Our system of scrutiny lets down patients and families and inflicts more agony

No one watching the heartfelt testimony of witnesses – patients, family members, and carers – at the opening sessions of the infected blood inquiry could fail to be moved. The inquiry will examine how and why thousands of people were given blood infected with hepatitis and HIV in the 1980s, the harm this caused, and how government then dealt with this avoidable tragedy and its consequences.

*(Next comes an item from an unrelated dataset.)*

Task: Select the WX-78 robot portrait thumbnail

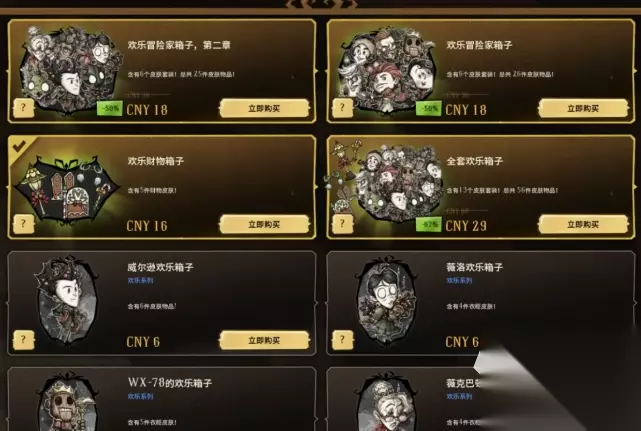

However, you have to ask: why do we need public inquiries like this one, and what do they achieve? Just as importantly, why do we have so many of them? In healthcare alone, alongside the infected blood scandal, there’s an inquiry into disgraced breast surgeon Ian Paterson; the recent Gosport Memorial Hospital panel report; and a trail of past cases too long to list in full (Bristol, Shipman, Mid-Staffs). The bald truth is that most public inquiries represent a double failure. First, the organisations and systems that should keep people safe and deal immediately and effectively with any problems with the quality of care have failed, often over many years. Second, the authorities that investigate complaints and problems – which in health include the General Medical Council, the Department of Health (DoH) and, in some cases, the police – also failed.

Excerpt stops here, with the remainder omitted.